Requirement = Below are records; from the line containing "Where should I" through the very last line, output each line exactly. No pictures.

Given entries =
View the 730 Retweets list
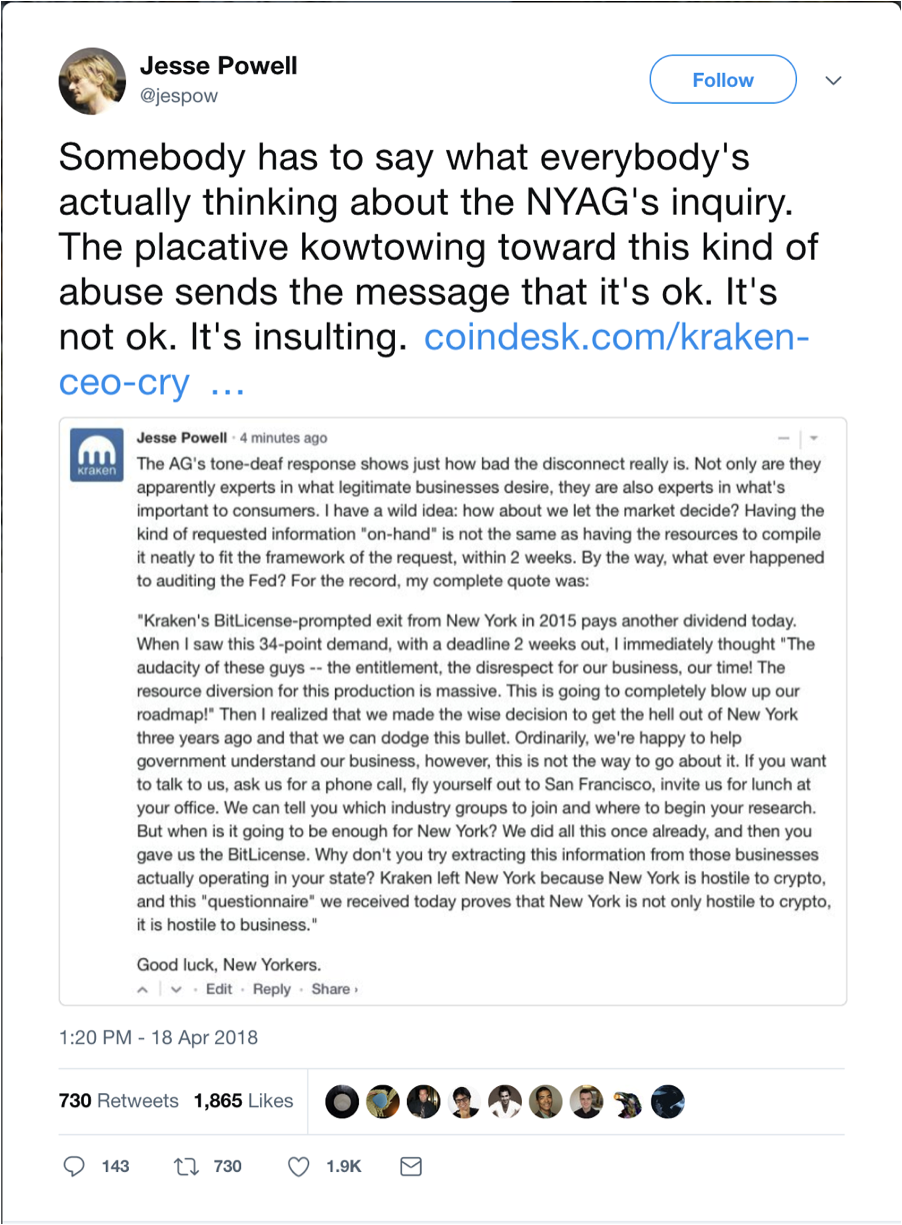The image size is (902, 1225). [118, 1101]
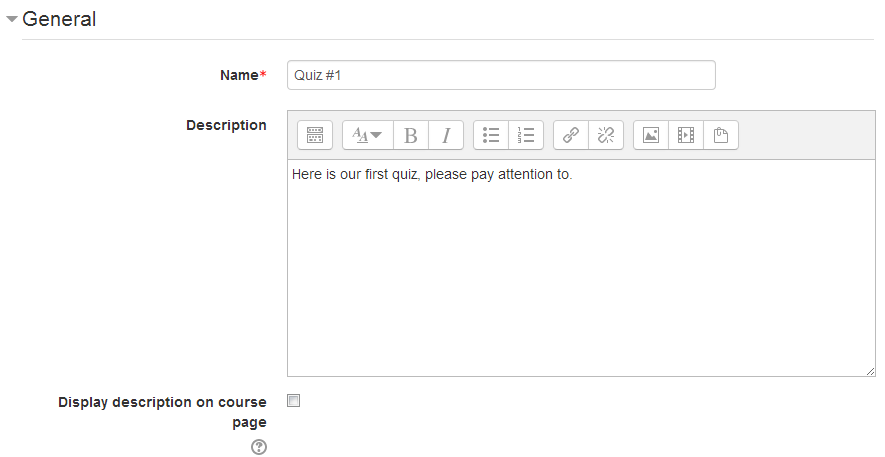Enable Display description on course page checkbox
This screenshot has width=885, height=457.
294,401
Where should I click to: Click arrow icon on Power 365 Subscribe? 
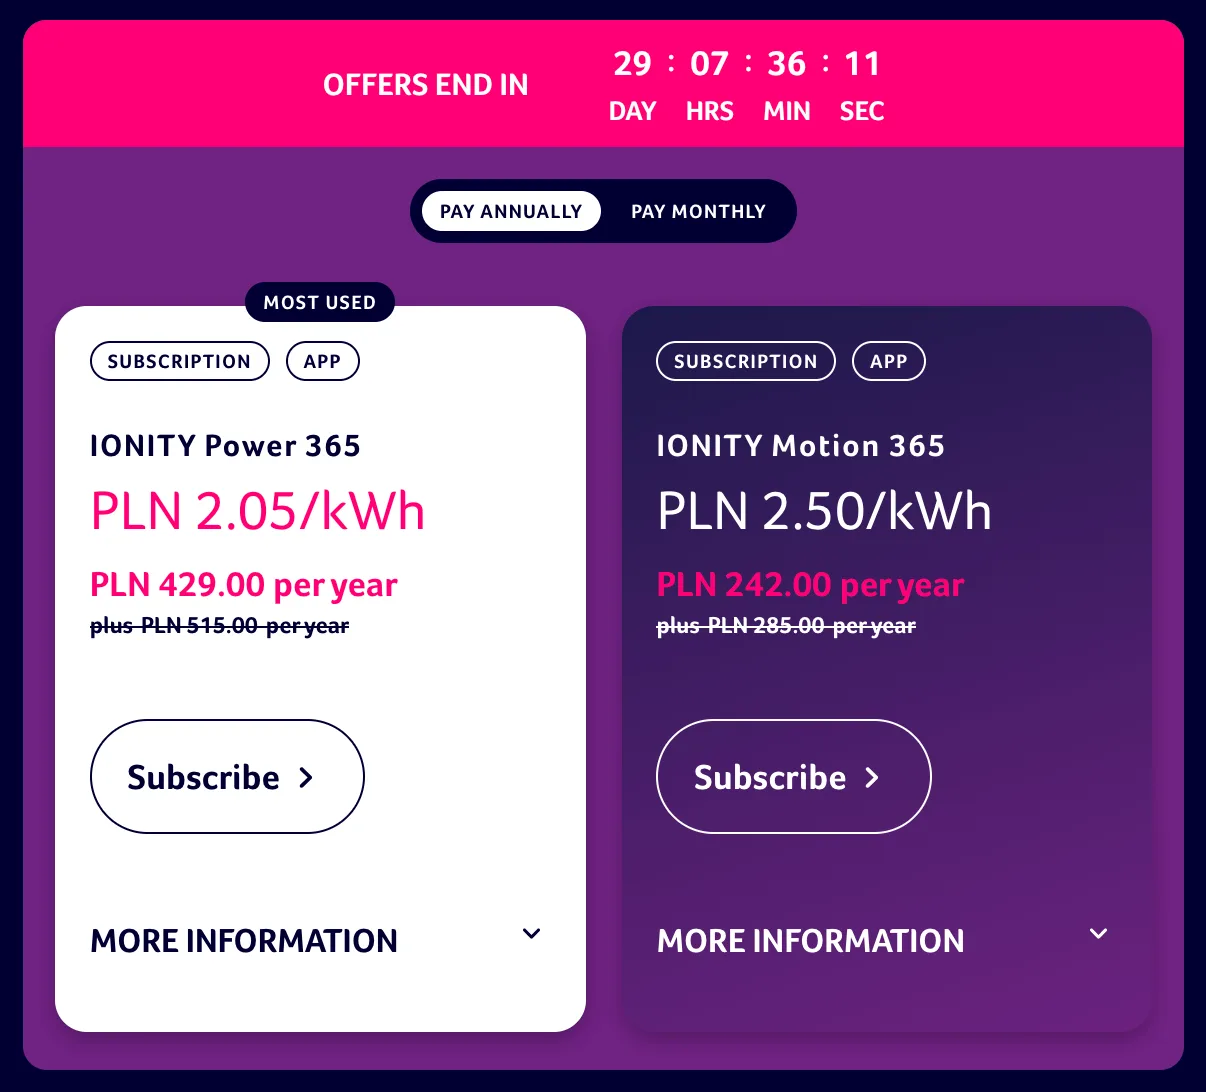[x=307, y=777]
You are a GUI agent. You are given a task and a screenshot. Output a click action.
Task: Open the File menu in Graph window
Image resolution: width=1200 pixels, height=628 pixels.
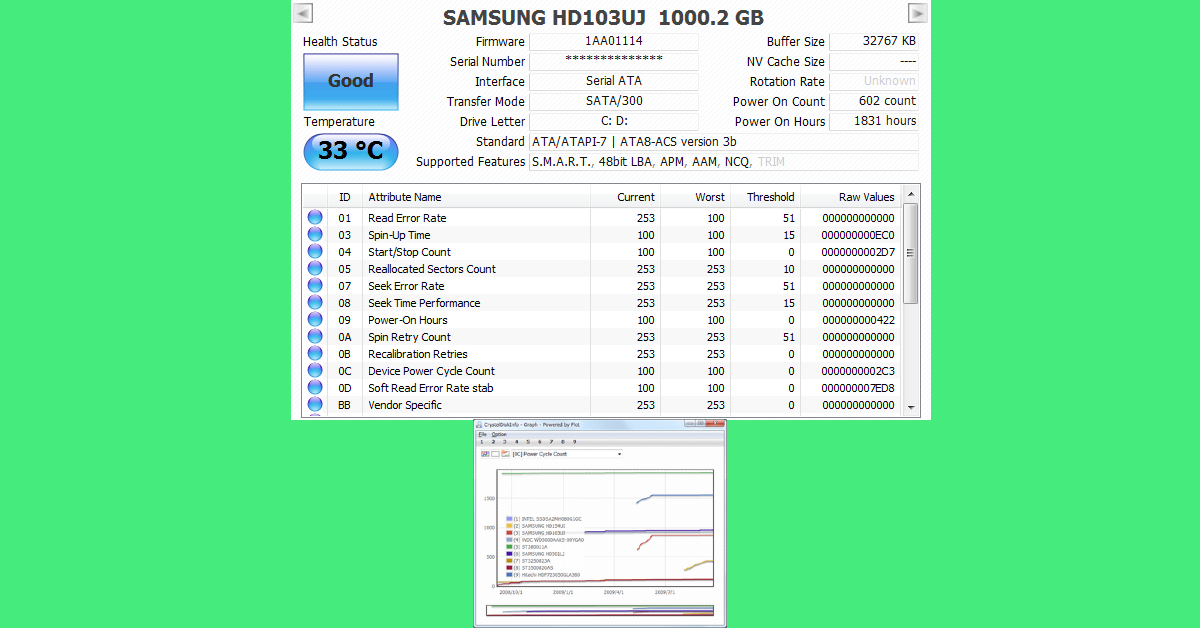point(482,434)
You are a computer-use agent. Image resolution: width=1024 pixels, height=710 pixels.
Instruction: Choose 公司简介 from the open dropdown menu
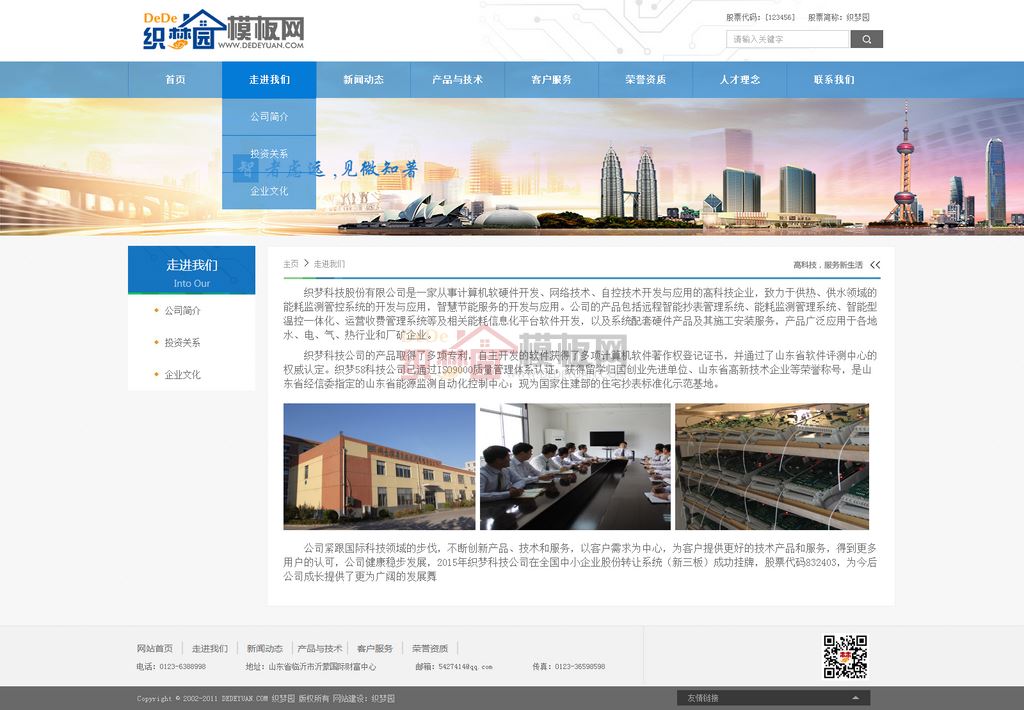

Result below =
Where should I click to: Click arrow icon on Power 365 Subscribe? 
[x=307, y=777]
You are a GUI agent. You are given a task and a screenshot. Output a click action.
Task: Open the File menu in Graph window
Image resolution: width=1200 pixels, height=628 pixels.
point(482,434)
You are a computer-use agent. Image resolution: width=1024 pixels, height=710 pixels.
Instruction: Choose 公司简介 from the open dropdown menu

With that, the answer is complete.